Indeed, the EEOC’s Strategic Enforcement Plan for 2017-2021 includes a mandate for”[p]rotecting lesbians, gay men, bisexuals and transgender (LGBT) people from discrimination based on sex.” This was also part of the prior SEP.

Both SEPs included input from Acting Chair Lipnic. As I noted last week in a blog post praising President Trump’s appointment of Ms. Lipnic as Acting Chair of the EEOC, she is generally considered a pragmatic Commissioner known for helping foster bipartisan solutions. Among other things, Acting Chair Lipnic was part of the EEOC’s unanimous 2012 decision in Macy v. Holder,  where the EEOC held that intentional discrimination against a transgender individual because of that person’s gender identity is discrimination based on sex and therefore violates Title VII.

Yet, here we are in a transgender-bias case where the EEOC may be planning to withdraw, with the American Civil Liberties Union planning to intervene on behalf of Ms.

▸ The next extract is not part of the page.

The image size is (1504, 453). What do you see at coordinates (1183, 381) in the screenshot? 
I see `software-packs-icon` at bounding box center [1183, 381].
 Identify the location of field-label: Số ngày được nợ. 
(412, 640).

Stephens. (The ACLU filed the motion to intervene in which Ms. Stephens articulated her concerns about EEOC’s best interests aligning with her own).

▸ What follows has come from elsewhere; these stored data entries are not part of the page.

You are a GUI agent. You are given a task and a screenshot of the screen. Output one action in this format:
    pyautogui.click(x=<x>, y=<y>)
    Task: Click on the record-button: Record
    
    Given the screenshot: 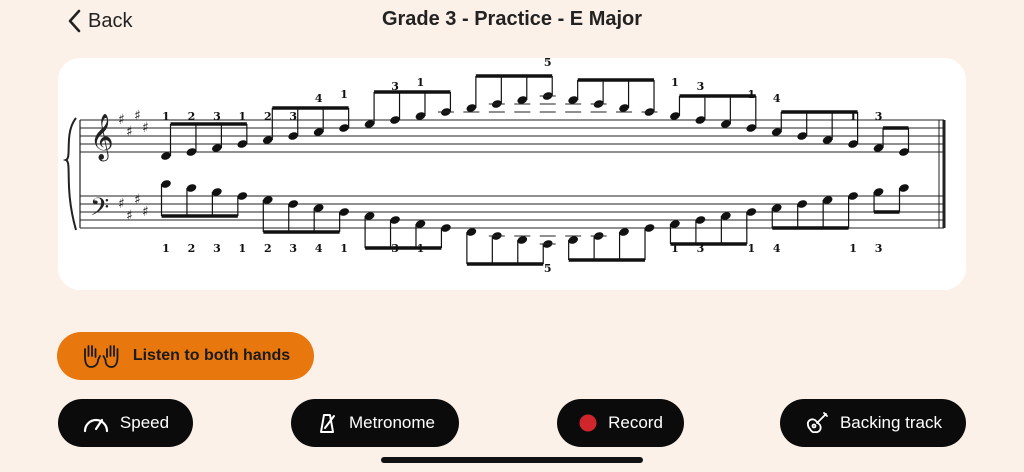 What is the action you would take?
    pyautogui.click(x=620, y=423)
    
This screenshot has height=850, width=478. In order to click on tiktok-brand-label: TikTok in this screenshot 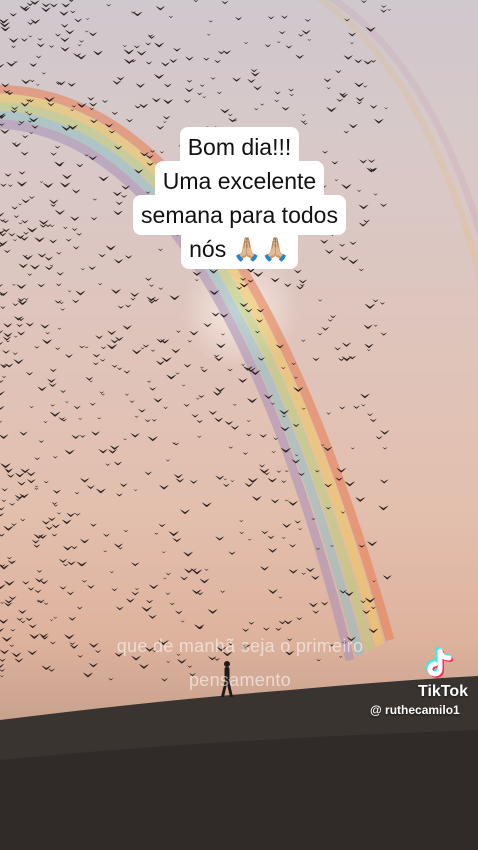, I will do `click(443, 692)`.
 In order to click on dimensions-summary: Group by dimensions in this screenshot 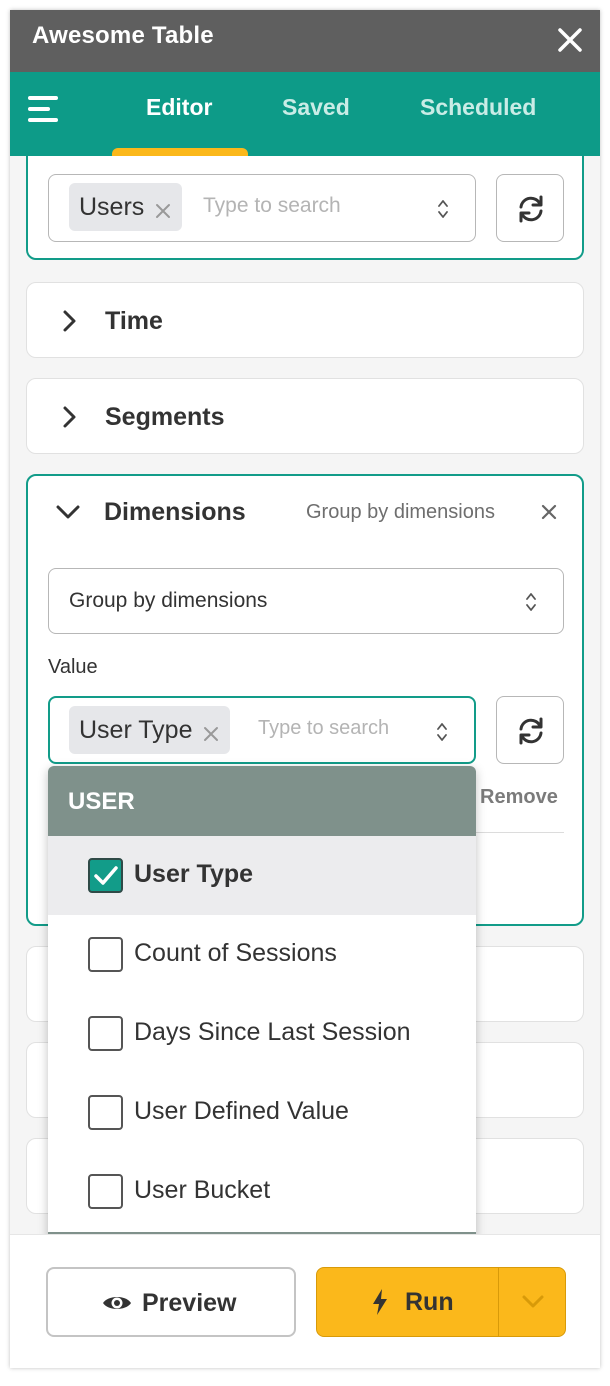, I will do `click(400, 512)`.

And, according to the Slate article, the EEOC “may no longer pursue cases of anti-LGBTQ discrimination with the vigor that it did under Democratic chairs.”

So, what’s going on here?

Well, to be fair, nothing’s doing yet other than an ACLU request to intervene and an EEOC request for an extension in which to act. Still, one could reasonably assume that A + B = C, where C is the EEOC withdrawing from the case.

But why?

If, indeed, the “change of federal administration” is the genesis of a shakeup here, that is as disconcerting as it is unheard-of. Consider that the EEOC is “an independent federal agency responsible for enforcing federal laws that make it illegal to discriminate against a job applicant or an employee.” 

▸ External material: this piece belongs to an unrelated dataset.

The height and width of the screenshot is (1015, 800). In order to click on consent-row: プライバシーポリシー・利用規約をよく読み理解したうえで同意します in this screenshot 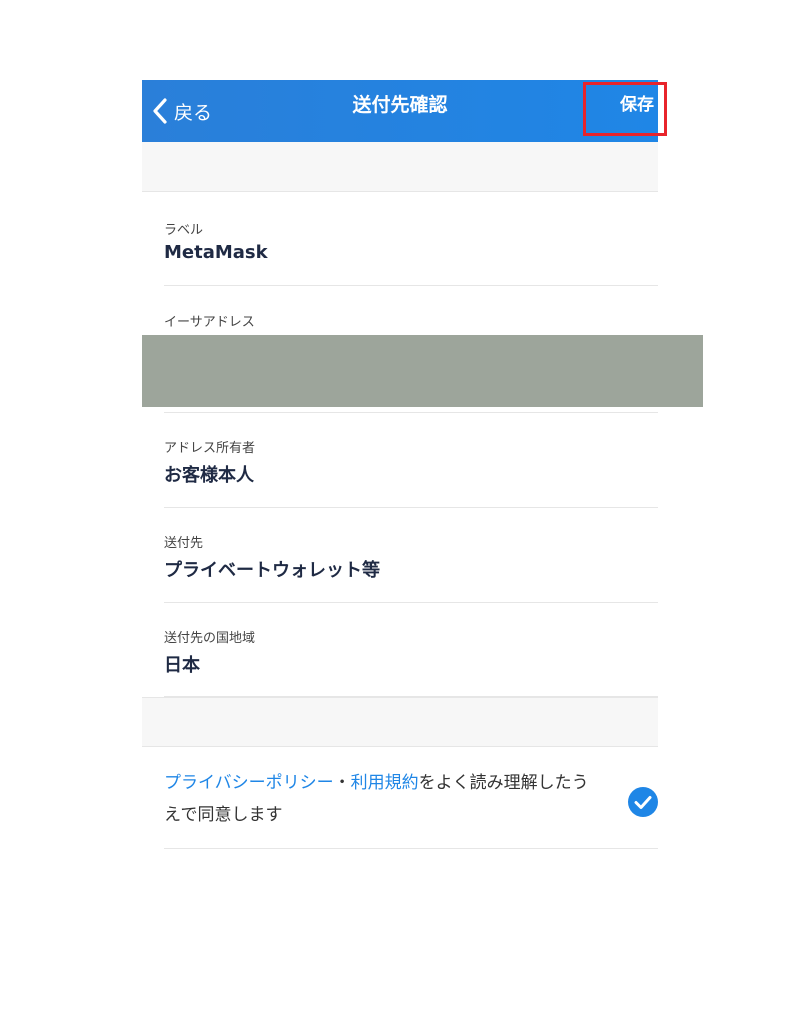, I will do `click(411, 798)`.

But, if the EEOC withdraws from this one case, how far will the shockwaves be felt?

  1. Just in this case?
  2. In all LGBT cases with Hobby Lobby/religious overtones? (Incidentally, Jay-Anne B. Casuga from Bloomberg Law is reporting here that President Obama’s executive order barring government contractors from discriminating against lesbian, gay, bisexual or transgender employees and applicants may be amended with ‘beefed up’ religious exemptions).
  3. In all LGBT cases? (The Slate article suggests not, and as recently as last week, the EEOC filed another action in federal court on behalf of LGBT employees).

Takeaways for employers.

While the EEOC sorts out how it’s going to handle LGBT cases, like the one involving Ms. Stephens, remember three things:

  1. At the federal level, the die has already been cast on whether discrimination based on sexual orientation violates Title VII. My guess is that both the Second and Seventh Circuits create new law in their respective areas by concluding that it does. With or without the EEOC, that could set up a trip to the Supreme Court to decide this issue once and for all. Notwithstanding, there is already Supreme Court precedent against sex stereotyping and same-sex hostile work environments.
  2. On a state and local level, there may already be LGBT workplace protections in place where you conduct business. So, act accordingly.
  3. Irrespective of what the law says, nothing stops you from fostering a workplace where LGBT discrimination in anathema. Make sure you have those policies and conduct that training.